Task instructions: Only the lines from the one with "Where should I" through the end of the data below belong in the answer, restated word for word, pictures excluded.

Pixel coordinate grounding data
^^^^^^^^
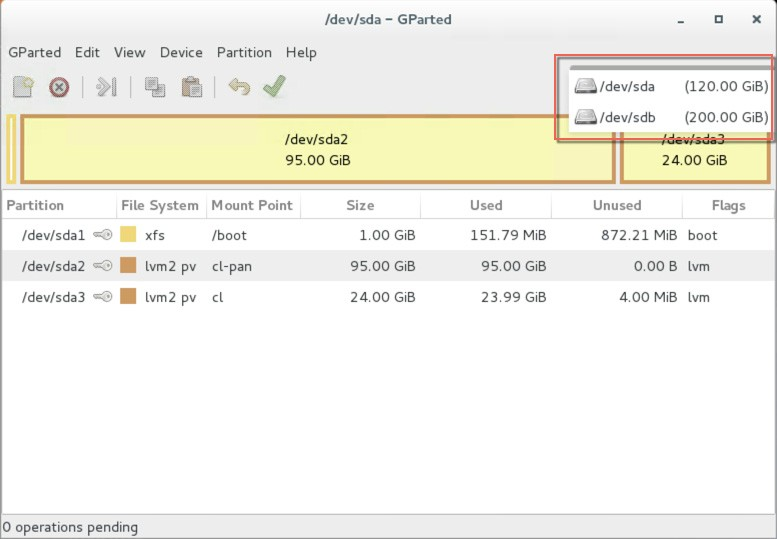Click the New partition toolbar icon

23,87
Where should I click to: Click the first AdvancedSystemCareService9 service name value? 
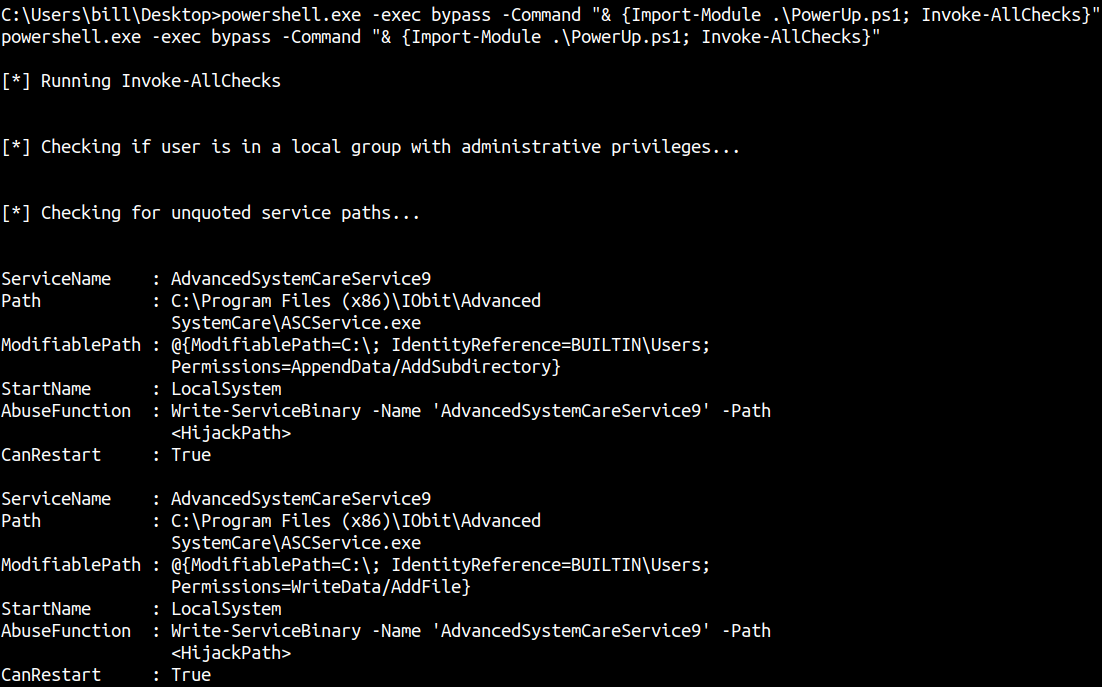[x=301, y=279]
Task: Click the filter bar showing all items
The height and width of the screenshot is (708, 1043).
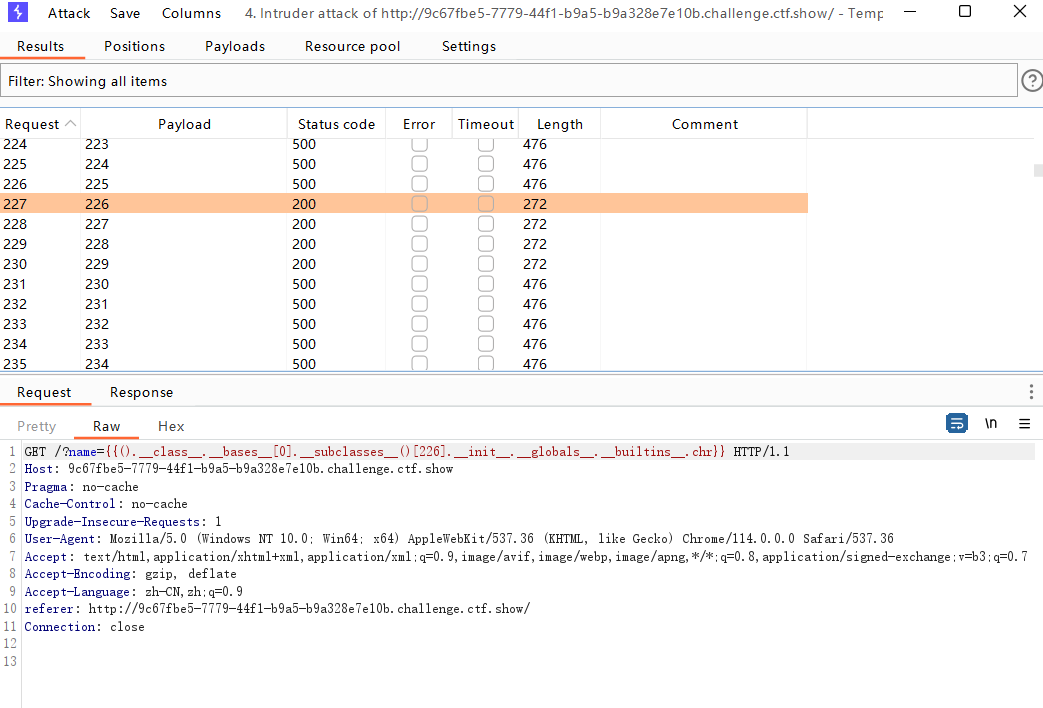Action: 508,81
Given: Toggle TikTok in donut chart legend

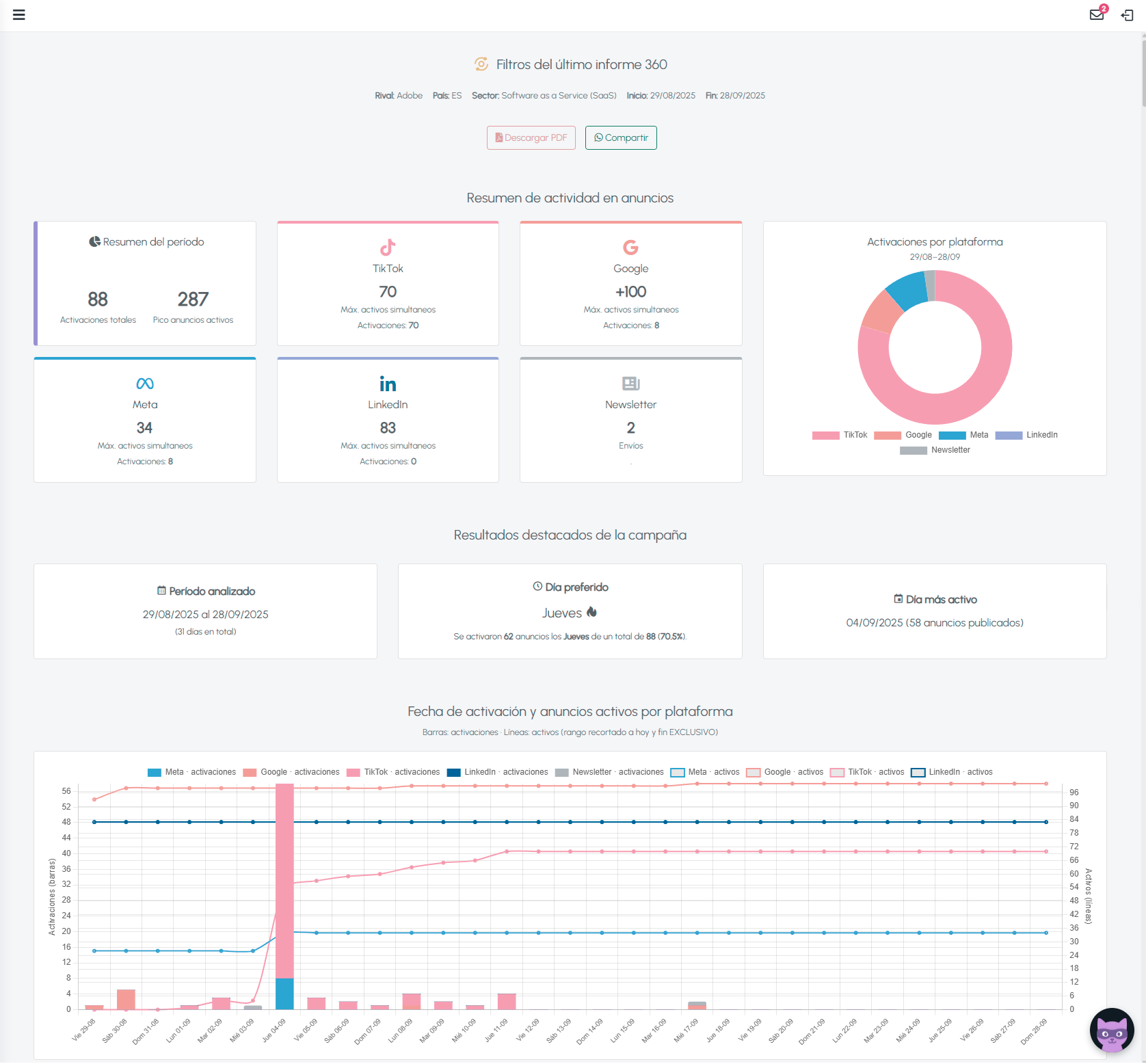Looking at the screenshot, I should click(840, 436).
^^^^^^^^
Task answer:
Where should I click to: Click the first AdvancedSystemCareService9 service name value? 
[x=301, y=279]
Task: Click the filter bar showing all items
The height and width of the screenshot is (708, 1043).
Action: 508,81
Given: Toggle TikTok in donut chart legend

Looking at the screenshot, I should click(840, 436).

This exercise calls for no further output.